Having announced plans to stop selling diesel cars from April 2020, when the BS-VI emission laws come into effect, India's largest automaker Maruti Suzuki is looking at compressed natural gas (CNG) to fill in the soon-to-be-vacated space. At the time of this announcement in April, around 23 per cent of all the units sold by the company in the domestic market were diesel cars. Maruti Suzuki is now looking to make its entire small car portfolio available in CNG variants.
According to Maruti Suzuki India (MIS) Senior Executive Director (Engineering) C.V. Raman, the company believes that CNG is a "very good option" for a small car. "It is an alternative to oil consumption. We have the widest range of CNG cars for our customers. We are keen to promote green fuels," he told PTI recently. Presently, MSI offers half of the 16 models in its portfolio in CNG variants, namely Alto, AltoK10, Celerio, WagonR, Dzire, Ertiga and Eeco in CNG variants along with light commercial vehicle, Super Carry. Cumulatively, MSI has sold over 5 lakh CNG cars so far, which is nearly 17 per cent of the estimated 30 lakh CNG vehicles currently plying on Indian roads.
The focus on CNG will also help the company to reduce dependence on imported oil and cut down on vehicular pollution. "There is an acceptance from the government that CNG is a cleaner fuel, and it is being accepted for transportation.

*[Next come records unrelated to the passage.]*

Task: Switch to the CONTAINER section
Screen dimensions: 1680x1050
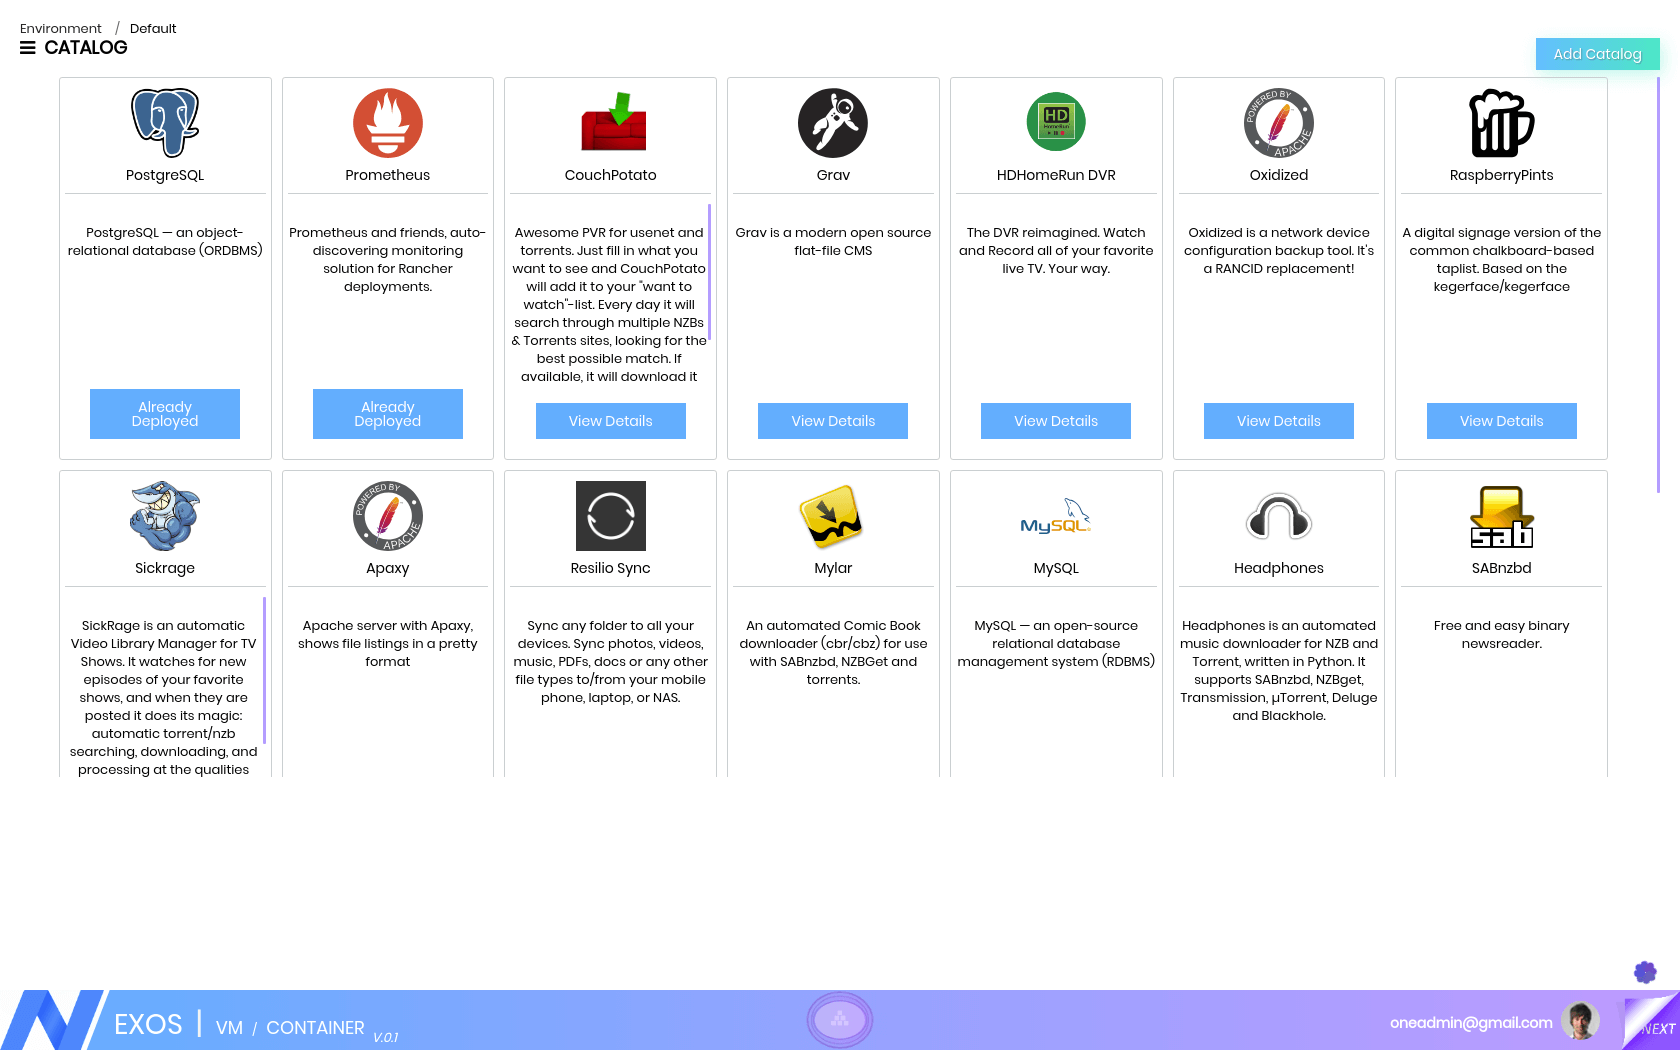Action: (315, 1028)

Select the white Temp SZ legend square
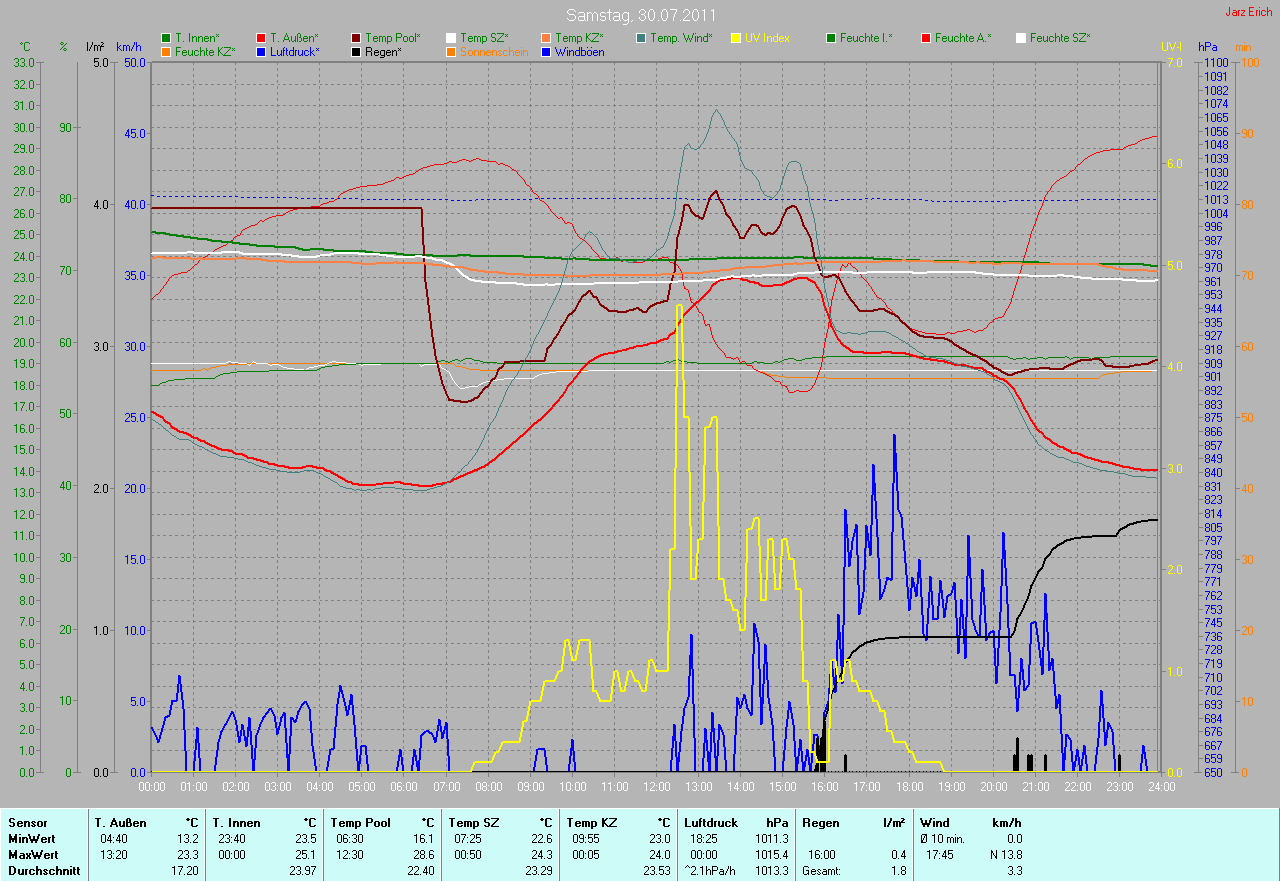pos(451,38)
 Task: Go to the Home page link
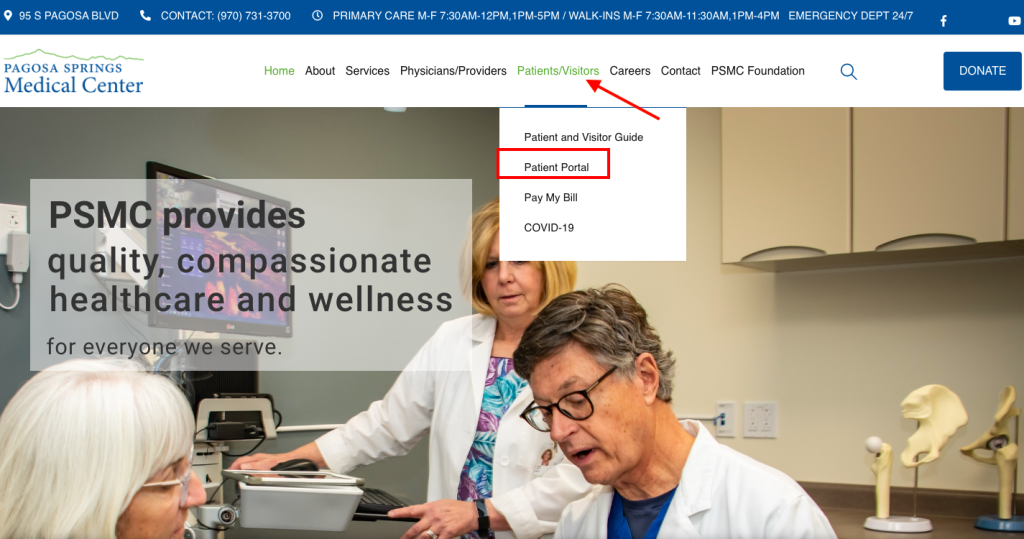click(279, 71)
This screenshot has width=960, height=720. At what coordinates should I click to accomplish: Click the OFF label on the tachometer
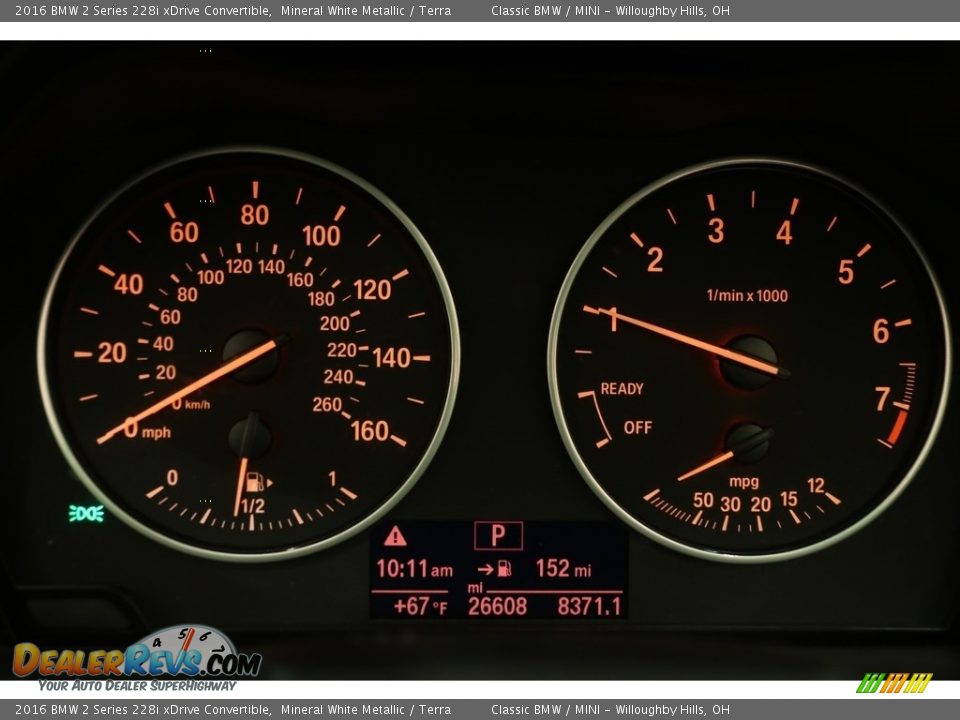637,428
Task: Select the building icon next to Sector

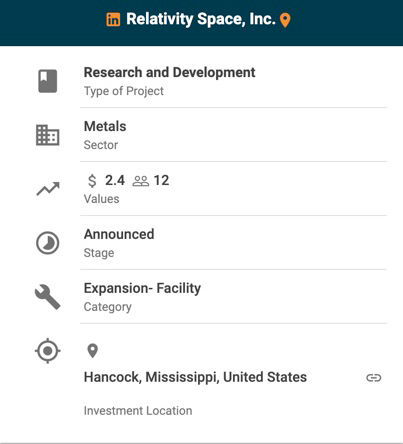Action: pyautogui.click(x=48, y=135)
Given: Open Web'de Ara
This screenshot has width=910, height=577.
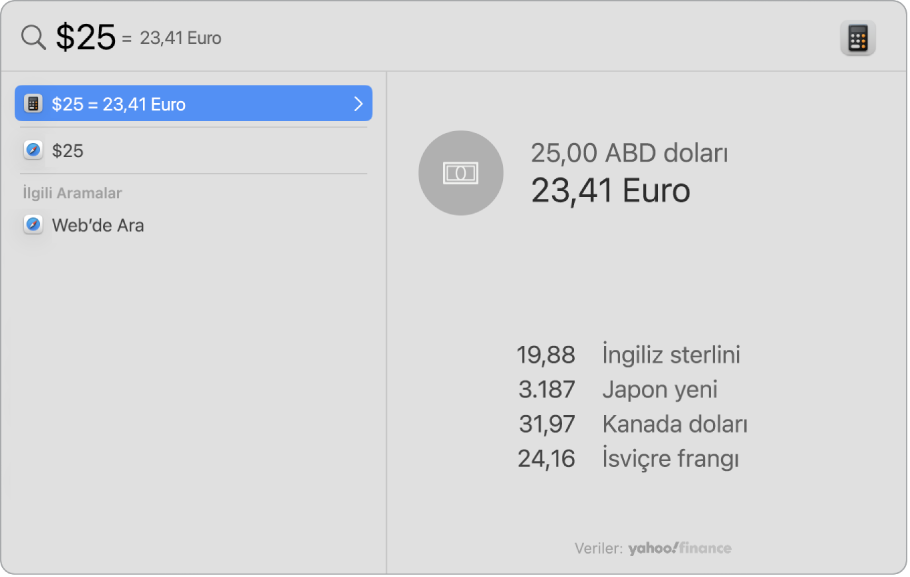Looking at the screenshot, I should (96, 225).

They are setting up 10,000 CNG distribution outlets," Maruti Suzuki Chairman RC Bhargava told The Economic Times.
In a bid to push adoption of CNG vehicles in the personal mobility space, the petroleum and natural gas ministry last year announced plans to set up 10,000 CNG distribution outlets in 10 years. It is estimated that the country will save nearly Rs 2 lakh crore in oil imports if personal car users switched to CNG vehicles.
According to Bhargava, factory-made CNG vehicles cost substantially more than those retrofitted with kits - usually with imported parts - because of taxes and manufacturing costs but are comparatively safer. "To promote Make in India, the government must encourage factory-fitted CNG vehicles," he said, adding that CNG kits should be made in India.
In line with its plans to replace diesel with CNG, the company increased production of CNG-powered vehicles by 40 per cent last fiscal and is in the process of raising it by another 50 per cent this year. Maruti Suzuki sold 31,000 CNG vehicles in the first four months of the current fiscal year. CNG distribution outlets currently are mostly located in Delhi, Mumbai and Gujarat, and in these states CNG variants reportedly account for about 30 per cent of the sales of each model.
The company is going through turbulent times at present. On Monday MIS said in a regulatory filing that it has cut its production by 34 per cent year-on-year (y-o-y) in August, the seventh consecutive month in which it trimmed output. It informed the bourses that the company produced a total of 1,11,370 units in August 2019 as compared to 168,725 units produced in the same month last year.
The mini segment, which comprises cars like Alto and old WagonR, saw the steepest decline of 62.93 per cent with the company producing just 13,814 units against 37,268 units rolled out in the year-ago period. The total production of mini and compact segment cars in its portfolio dropped by 34.1 per cent to 80,909 units, it added.